Top of Supplied information
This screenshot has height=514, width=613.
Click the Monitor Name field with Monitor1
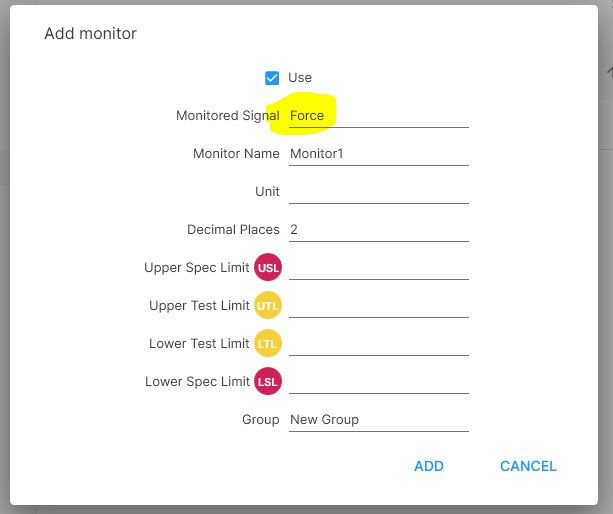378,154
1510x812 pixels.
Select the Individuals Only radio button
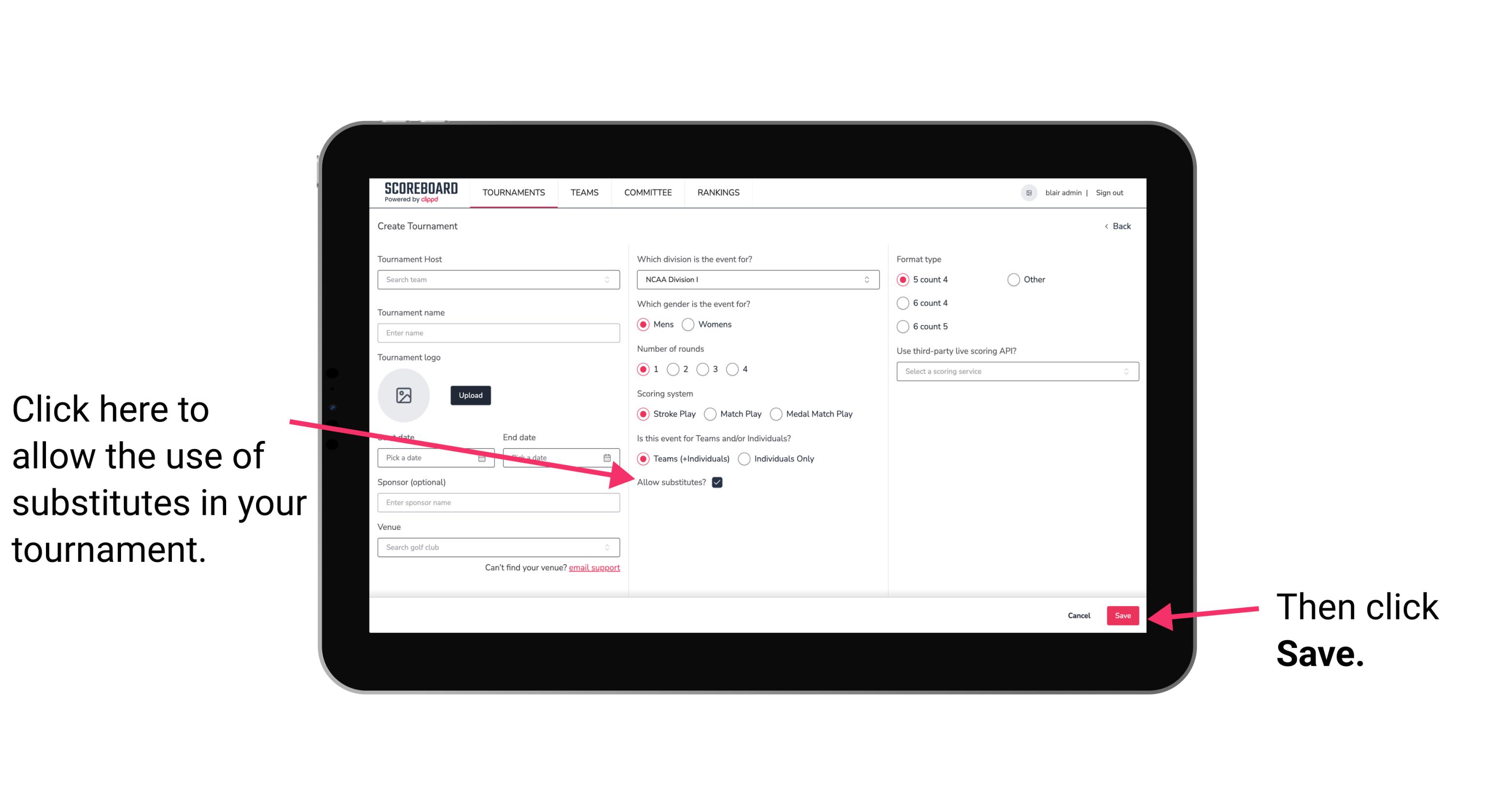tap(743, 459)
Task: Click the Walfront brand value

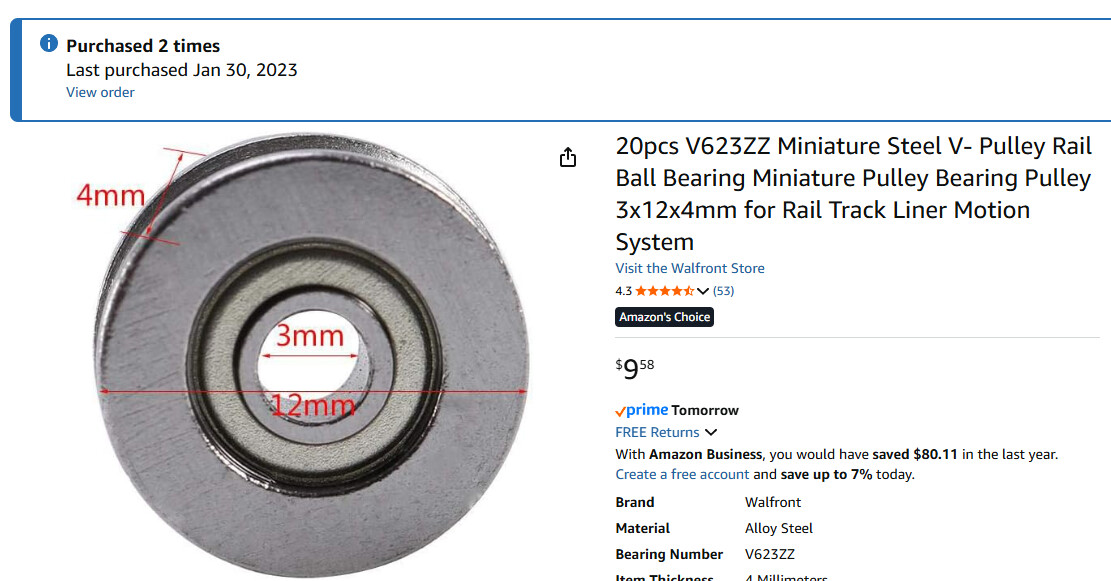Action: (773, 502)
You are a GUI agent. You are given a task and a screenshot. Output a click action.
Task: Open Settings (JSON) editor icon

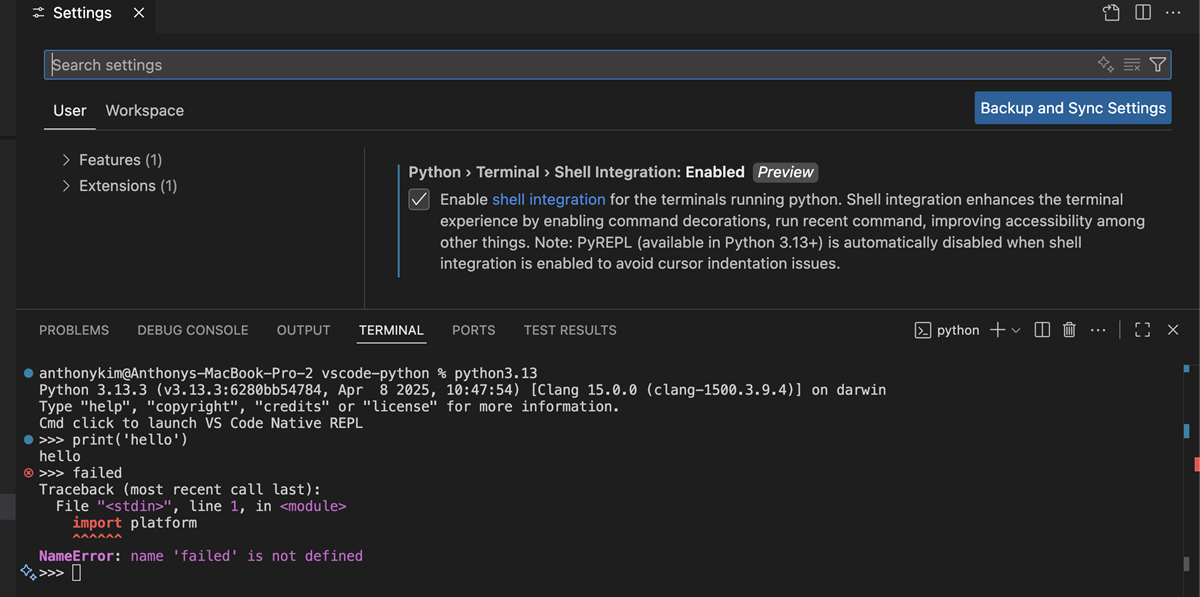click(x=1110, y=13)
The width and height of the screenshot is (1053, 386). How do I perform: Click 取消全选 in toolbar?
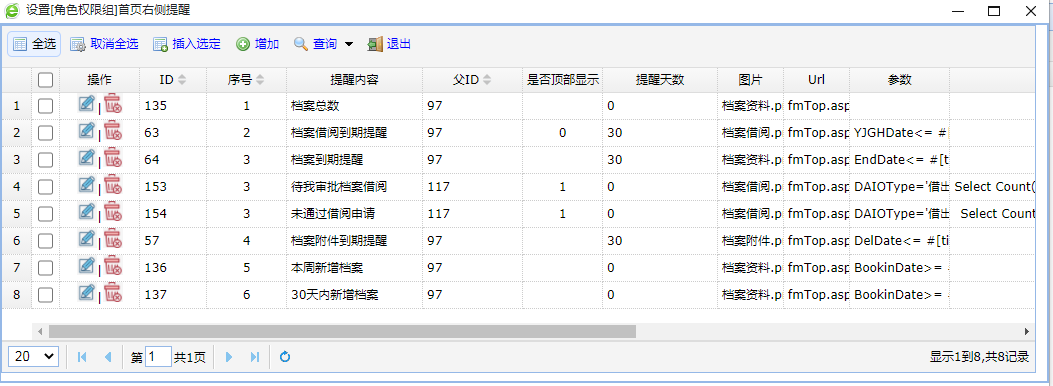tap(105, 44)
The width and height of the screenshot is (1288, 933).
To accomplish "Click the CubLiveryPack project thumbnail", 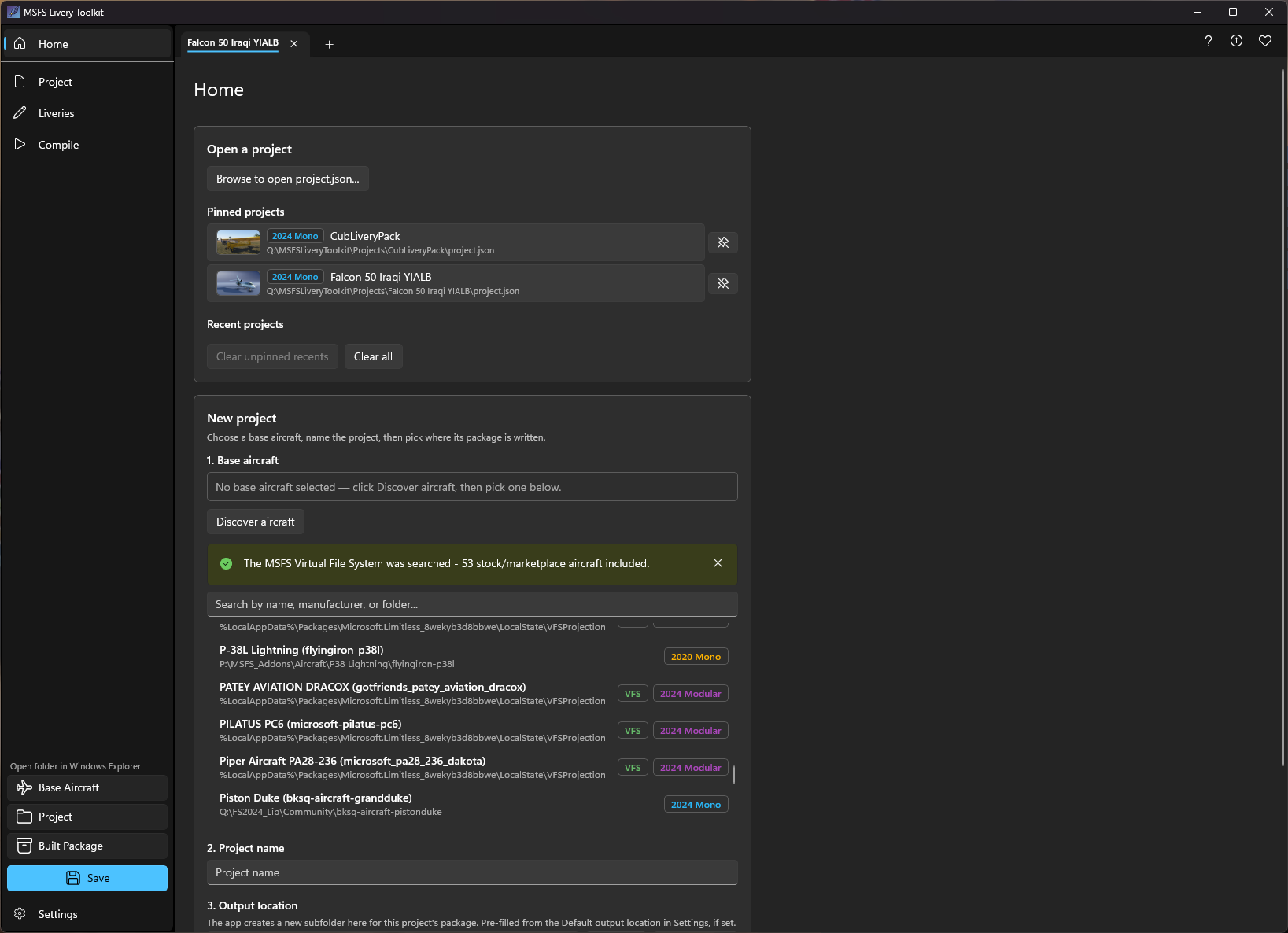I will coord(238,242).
Bottom of Supplied information
What to do:
Exactly the lines above, from the one containing "Task: Click the Walfront brand value" down to the one containing "The width and height of the screenshot is (1288, 933).", are to be repeated, including both ends. Pictures are not part of the copy.

Answer to this problem:
Task: Click the Walfront brand value

Action: (773, 502)
You are a GUI agent. You are given a task and a screenshot. Output a click action.
Task: Open Settings (JSON) editor icon

click(x=1110, y=13)
The width and height of the screenshot is (1053, 386). How do I perform: Click 取消全选 in toolbar?
tap(105, 44)
The width and height of the screenshot is (1288, 933).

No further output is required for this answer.